Solid State

15 Apr

In the new film State of Play, Russell Crowe plays Cal McCaffrey, a hard-working beat reporter for the fictional Washington Globe, who is trying to solve a murder case. Then his old college roommate, Congressman Stephen Collins (Ben Affleck), gets thrown into the mix when his research assistant, who he was having an affair with, turns up dead. Is there a connection between the two cases? McCaffrey will find out — if his conflicting loyalties don’t trip him up in the process.

As if ripped from today’s headlines, SoP feels current — and it may make Boston audiences chuckle a little too much. That’s because McCaffrey’s paper, the Globe, is also in financial straits with a parent company breathing down the editor’s neck to print more sell-able stories. In fact, McCaffrey’s biggest competition for his story is not another paper but an in-house blogger who is able to write and publish much quicker than he can. In other news, Collins is on a subcommittee that’s going after a Halliburton-like military contractor. Oh yeah, and Harry Lennix, who plays a cop, bears an almost too-striking resemblance to Barack Obama.

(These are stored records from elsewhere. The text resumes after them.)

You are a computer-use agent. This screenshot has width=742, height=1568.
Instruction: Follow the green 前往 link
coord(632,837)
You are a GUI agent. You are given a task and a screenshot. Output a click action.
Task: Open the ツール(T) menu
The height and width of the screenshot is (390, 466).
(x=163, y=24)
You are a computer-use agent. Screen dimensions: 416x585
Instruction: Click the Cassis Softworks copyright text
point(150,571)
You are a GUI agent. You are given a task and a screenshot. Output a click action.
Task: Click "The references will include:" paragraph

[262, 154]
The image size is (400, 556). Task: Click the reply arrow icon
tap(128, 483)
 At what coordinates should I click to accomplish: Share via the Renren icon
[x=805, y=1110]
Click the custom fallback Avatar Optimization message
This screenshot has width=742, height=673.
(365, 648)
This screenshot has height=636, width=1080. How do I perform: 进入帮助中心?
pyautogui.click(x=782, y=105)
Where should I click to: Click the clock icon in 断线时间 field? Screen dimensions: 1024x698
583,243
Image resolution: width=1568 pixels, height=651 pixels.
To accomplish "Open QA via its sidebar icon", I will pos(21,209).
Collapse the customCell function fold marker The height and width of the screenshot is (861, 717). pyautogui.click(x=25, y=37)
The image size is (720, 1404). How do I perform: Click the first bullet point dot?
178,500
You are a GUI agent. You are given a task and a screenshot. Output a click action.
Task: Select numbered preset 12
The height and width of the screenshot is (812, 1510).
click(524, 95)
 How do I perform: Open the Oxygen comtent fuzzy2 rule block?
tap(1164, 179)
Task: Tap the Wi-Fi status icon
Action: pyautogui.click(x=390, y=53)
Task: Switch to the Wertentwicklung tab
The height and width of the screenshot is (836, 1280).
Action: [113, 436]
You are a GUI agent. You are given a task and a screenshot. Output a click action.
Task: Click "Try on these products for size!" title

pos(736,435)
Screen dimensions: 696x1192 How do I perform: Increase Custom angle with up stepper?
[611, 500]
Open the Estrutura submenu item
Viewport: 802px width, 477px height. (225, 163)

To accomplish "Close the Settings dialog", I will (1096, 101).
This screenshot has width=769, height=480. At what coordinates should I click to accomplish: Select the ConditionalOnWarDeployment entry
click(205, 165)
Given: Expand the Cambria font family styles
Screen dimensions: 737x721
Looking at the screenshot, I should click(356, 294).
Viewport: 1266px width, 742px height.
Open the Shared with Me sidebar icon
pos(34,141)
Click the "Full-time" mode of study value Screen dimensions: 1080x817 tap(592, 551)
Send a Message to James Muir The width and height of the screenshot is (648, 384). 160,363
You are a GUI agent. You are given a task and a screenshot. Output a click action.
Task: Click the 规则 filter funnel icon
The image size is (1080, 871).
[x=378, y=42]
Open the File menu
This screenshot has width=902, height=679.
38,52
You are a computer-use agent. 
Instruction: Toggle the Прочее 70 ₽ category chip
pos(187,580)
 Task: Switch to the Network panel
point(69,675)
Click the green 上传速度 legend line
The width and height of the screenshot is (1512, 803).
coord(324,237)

Those distractions aside, SoP works as a political thriller. There are twists and turns, and the person (or people) responsible for the murders turns out to be not who you’d instantly suspect. (That said, people around me seemed to figure it out — or at least they said they did as they were walking out.) The top-notch cast — which also includes Jeff Daniels, Helen Mirren, Jason Bateman, Rachel McAdams, and my old high school chum David Harbour — elevates the material, making what could have been a more conventional film that much more entertaining. Is SoP going to be remembered at year’s end as one of the best films? No. But it’s a solidly entertaining two hours that’s worth seeing. I’m giving it a strong B.